(Note to self; when you get up at 4:30 AM to get someplace to catch a bus for a 12 hour day of sightseeing and walking, go to bed early! Before and after.) We were up till near midnight the evening before Denali, as it is hard to go to sleep with the sun still up, then after the long day, David stayed up till 11 PM and I to 12:30 AM working on the blog. We had no reason to set an alarm this morning and we both woke up and looked at the time at exactly the same time, 10 AM. (Neither of us has done anything like that up to now.) Check out time was 11 AM. We scrambled around and in a disorderly manner got out of the cabin at 10:50. Then we took a shower and got ready for the day in the campground showers.
We drove back toward Anchorage, but got tired around 5 PM and stopped in Wasilla. (Home of Sara Palen.) When we got in the area prior to Anchorage, I went out of the way to go through Wasilla just to see if you can see Russia from here. (You can't, but they have T-shirts saying you can, however they say from Alaska, not from Wasilla, or Sara's front porch.) Then I later learned that we had to go through Wasilla on the way to Denali, and we are back here to spend the night tonight.
I stopped at a small cafe in a gas station along the road south from Denali, which David didn't think was a very good idea, but I told him we needed to sample some local ambiance. We had breakfast at 2 PM which they were happy to fix and it was quite good and the burgers we saw others with looked real tasty too. When I asked "Mom", the owner if they closed or moved south in the winter, she said no, that they were open year 'round. She said that most other places closed so she got a lot of business from winter tourists and locals from miles around with no place else to get away to. I suppose that when it is dark almost all day, one wants to go out and eat once in a while. I can't even image how it would be, dark all the time, however it isn't really fun with it light all the time either. One place told us that kids would be out all "night" but had to be quiet so others could sleep. The folks that stay in central Alaska say that the roads are maintained passable in the winter. To them that means with chains, or snow mobile. In places there are poles about 15 ft. high and 50 feet apart that are like a tall 7. The horizontal end is at the edge of the road with reflectors on it. I ask a local what they were for, as I could not see a reason for them. He said that there were areas where the snow drifts constantly, even when not snowing, to six feet or more. The reflectors tell the road crews where the road is, to clean it and others where the road is to travel. The reflectors are because it is always dark in the winter. I saw pickups and SUVs with light bars on the bumpers and across the top and they said that it takes that to see the reflector poles, and the "road" when all is white.

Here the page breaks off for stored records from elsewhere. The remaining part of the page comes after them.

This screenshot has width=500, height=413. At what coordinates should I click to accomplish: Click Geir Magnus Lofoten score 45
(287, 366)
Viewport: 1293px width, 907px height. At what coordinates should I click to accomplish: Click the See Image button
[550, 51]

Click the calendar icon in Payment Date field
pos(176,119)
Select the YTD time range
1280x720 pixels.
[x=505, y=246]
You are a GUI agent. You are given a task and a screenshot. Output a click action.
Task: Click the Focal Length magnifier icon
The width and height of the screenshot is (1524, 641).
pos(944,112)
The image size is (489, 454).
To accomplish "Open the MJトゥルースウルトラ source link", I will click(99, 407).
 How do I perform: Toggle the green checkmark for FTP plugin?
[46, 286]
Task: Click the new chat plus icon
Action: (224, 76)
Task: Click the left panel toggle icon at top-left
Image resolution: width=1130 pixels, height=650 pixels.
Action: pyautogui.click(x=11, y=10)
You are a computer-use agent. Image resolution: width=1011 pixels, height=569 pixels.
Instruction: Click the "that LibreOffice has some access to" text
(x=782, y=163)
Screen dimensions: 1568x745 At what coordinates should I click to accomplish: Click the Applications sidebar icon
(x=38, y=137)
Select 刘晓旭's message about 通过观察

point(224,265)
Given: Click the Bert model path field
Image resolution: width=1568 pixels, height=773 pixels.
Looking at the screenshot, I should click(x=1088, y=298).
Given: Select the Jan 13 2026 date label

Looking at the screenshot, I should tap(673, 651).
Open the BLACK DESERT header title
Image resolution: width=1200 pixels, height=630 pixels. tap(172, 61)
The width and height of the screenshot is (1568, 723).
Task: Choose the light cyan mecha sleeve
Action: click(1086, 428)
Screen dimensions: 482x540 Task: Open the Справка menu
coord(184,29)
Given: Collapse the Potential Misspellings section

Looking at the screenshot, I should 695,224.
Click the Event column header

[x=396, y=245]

It seems that most of the "summer" businesses here use workers from the lower 48 states. We met a young lady right out of high school from Utah who couldn't afford to go to college yet, so she came to Alaska because she had always wanted to. She took a job in the very first town that she came to out of Canada, (Tok). Tok is flourishing because it is the first town out of Canada which is a day's drive, and because it is a days drive from the next place on the return trip. With the roads so poor and the damage to windshields and RVs, the town is full of motels, campgrounds, RV repair shops, and windshield repair and replacement shops. We met a lady from San Diego that is a school teacher there in the winter, but has worked for a store in Alaska for 8 years in the summers. Meeting folks here is fascinating and we don't have to start the conversation. As soon as we open our mouths for any reason, we are asked where we are from. I told one young lady to guess, and she had no idea. I told her to think about any place as she couldn't hurt our feelings right or wrong. She said Tennessee. That was all she could think of in the south she said. Other Southerners we have met, say I don't have a southern accent, so I suppose it is all in relation to where one is from themselves.
We have no plans for tomorrow, so will decide that when we wake up. When we make plans we change them, and we left Tennessee with the idea that without plans we would do what we wanted as we wanted. That has slowed us down some, and we are getting a bit homesick, but we started this journey to see Alaska first, and there have been many detours which have broadened our horizons, and shown us new places and opportunities for the future if ever needed. This has been an educational, emotional, fun experience, with some downturns thrown in for a wake up call. I am older, but wiser for the trip. David has had his eyes opened as to the adventure that one can have for a lifetime if one plans his life and career for such travel.